We will support three district referral laboratories in Kapata (Eastern province), Monze (Southern province), and Mongu urban clinics (Western province). We will assess specific site needs and work with the Districts and Provinces to ensure technical staff support, as well as essential equipment are available and in good working order, and to provide minor renovations as needed.
We will support the MOH specimen referral system through an intensive pilot at, at least nine clinics that will fall within the district referral laboratory system. We will assess transport capacity at these nine rural referring facilities, procure motorcycles and cool boxes as needed, and implement a simple specimen tracking log at referral sites. We will also assess existing transport networks, including public systems, to find areas where efficiencies in specimen transport can be increased.
The MOH has developed a national QA/QC strategy to assess the quality of laboratory results. We will support the MOH in preparation, transport, and assessment of quality samples in line with the national strategy.
Good Clinical Laboratory Practice (GCLP) training strengthens the capacity of provincial laboratory staff to run laboratories. We will train 50 laboratory technicians in GCLP.

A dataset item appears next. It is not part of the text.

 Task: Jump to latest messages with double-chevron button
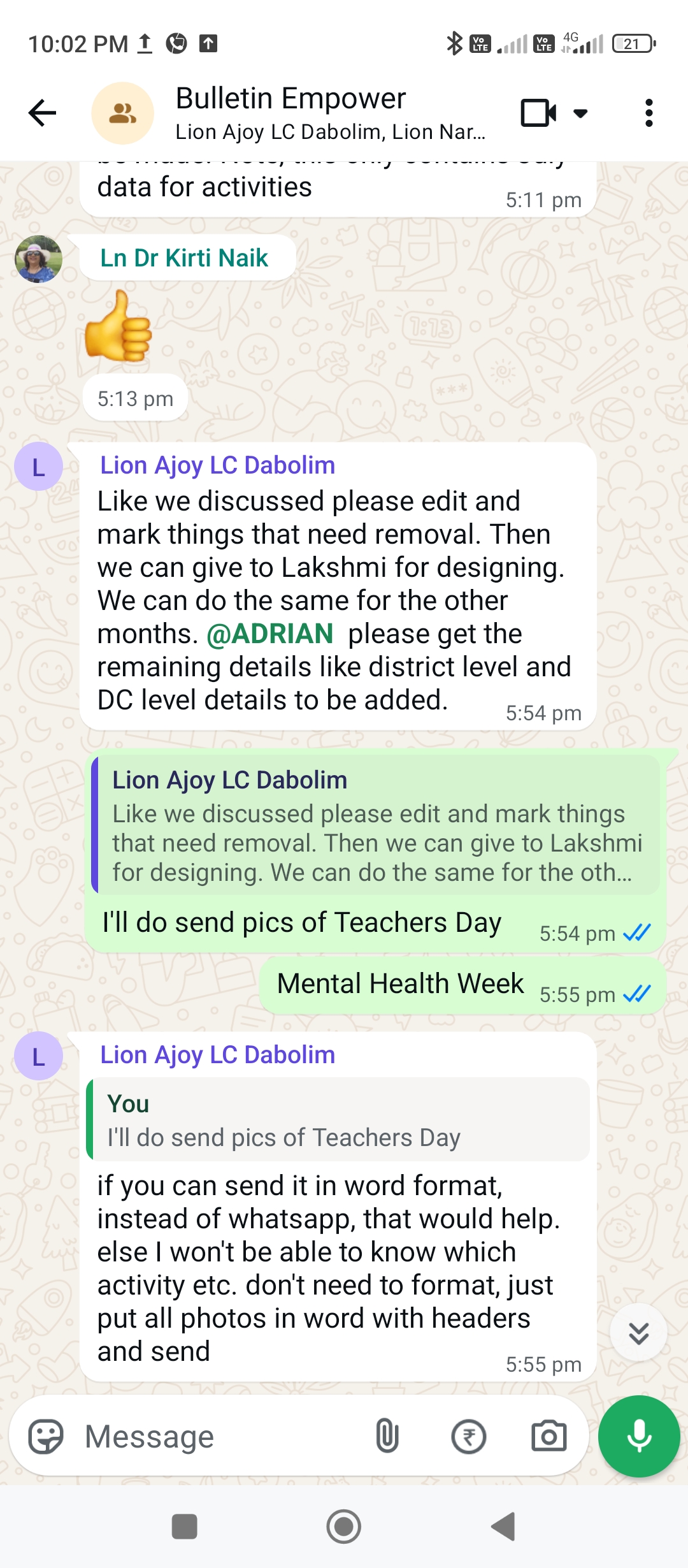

PMTCT one time plus-up funds are being added to support: Improvements in infrastructure for PMTCT clinical and laboratory services
EGPAF through it's subpartnership with CIDRZ will conduct district level laboratory assessments with the Ministry of Health, the Lusaka Province Health Office, and other partners and procure equipment as appropriate for maximum cost-effectiveness and coverage for use in facilities in Lusaka Province. CD4 machines for district or provincial laboratories, hematology to measure anemia, and blood chemistry kits and equipment will be procured for the PMTCT sites most in need. In many facilities throughout Lusaka Province, the use of clinical and laboratory equipment is often monopolized by ART patients. EGPAF will use these funds to increase PMTCT patient access to important clinical and laboratory services as PMTCT-specific demand for these services increases with the new WHO PMTCT guidelines.